■ **PROBLEM DETAILS**:
Rewrite the stretch of records below, from the line containing "At what coordinates should I click to accomplish: Open" through the end of the records, as a JSON list of strings with one string per line. Leave out blank lines.

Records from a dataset

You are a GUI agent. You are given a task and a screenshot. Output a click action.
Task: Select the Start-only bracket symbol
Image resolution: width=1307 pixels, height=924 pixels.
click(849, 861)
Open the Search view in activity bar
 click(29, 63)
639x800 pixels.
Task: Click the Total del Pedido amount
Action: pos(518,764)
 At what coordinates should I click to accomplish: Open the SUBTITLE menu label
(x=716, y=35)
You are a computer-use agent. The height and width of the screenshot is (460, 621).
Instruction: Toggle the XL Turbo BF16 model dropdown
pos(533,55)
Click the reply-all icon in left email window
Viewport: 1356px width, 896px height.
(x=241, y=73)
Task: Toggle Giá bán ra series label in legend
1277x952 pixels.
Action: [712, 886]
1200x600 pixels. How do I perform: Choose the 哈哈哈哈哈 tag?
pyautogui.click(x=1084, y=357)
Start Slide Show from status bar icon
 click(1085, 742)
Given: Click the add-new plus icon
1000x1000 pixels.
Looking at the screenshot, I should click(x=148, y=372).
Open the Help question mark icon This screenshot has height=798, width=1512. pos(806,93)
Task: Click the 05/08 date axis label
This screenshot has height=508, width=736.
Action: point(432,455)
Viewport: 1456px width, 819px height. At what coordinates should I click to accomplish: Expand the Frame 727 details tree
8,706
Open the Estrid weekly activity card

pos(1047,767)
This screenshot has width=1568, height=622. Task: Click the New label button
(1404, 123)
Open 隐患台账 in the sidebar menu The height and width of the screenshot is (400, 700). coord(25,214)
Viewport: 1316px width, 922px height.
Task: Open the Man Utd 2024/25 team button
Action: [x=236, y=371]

■ **OUTPUT OF THE TASK**:
[
  " At what coordinates should I click to accomplish: Open the SUBTITLE menu label",
  "(x=716, y=35)",
  "You are a computer-use agent. The height and width of the screenshot is (460, 621).",
  "Instruction: Toggle the XL Turbo BF16 model dropdown",
  "pos(533,55)",
  "Click the reply-all icon in left email window",
  "Viewport: 1356px width, 896px height.",
  "(x=241, y=73)",
  "Task: Toggle Giá bán ra series label in legend",
  "1277x952 pixels.",
  "Action: [712, 886]",
  "1200x600 pixels. How do I perform: Choose the 哈哈哈哈哈 tag?",
  "pyautogui.click(x=1084, y=357)",
  "Start Slide Show from status bar icon",
  " click(1085, 742)",
  "Given: Click the add-new plus icon",
  "1000x1000 pixels.",
  "Looking at the screenshot, I should click(x=148, y=372).",
  "Open the Help question mark icon This screenshot has height=798, width=1512. pos(806,93)",
  "Task: Click the 05/08 date axis label",
  "This screenshot has height=508, width=736.",
  "Action: point(432,455)",
  "Viewport: 1456px width, 819px height. At what coordinates should I click to accomplish: Expand the Frame 727 details tree",
  "8,706",
  "Open the Estrid weekly activity card",
  "pos(1047,767)",
  "This screenshot has width=1568, height=622. Task: Click the New label button",
  "(1404, 123)",
  "Open 隐患台账 in the sidebar menu The height and width of the screenshot is (400, 700). coord(25,214)",
  "Viewport: 1316px width, 922px height.",
  "Task: Open the Man Utd 2024/25 team button",
  "Action: [x=236, y=371]"
]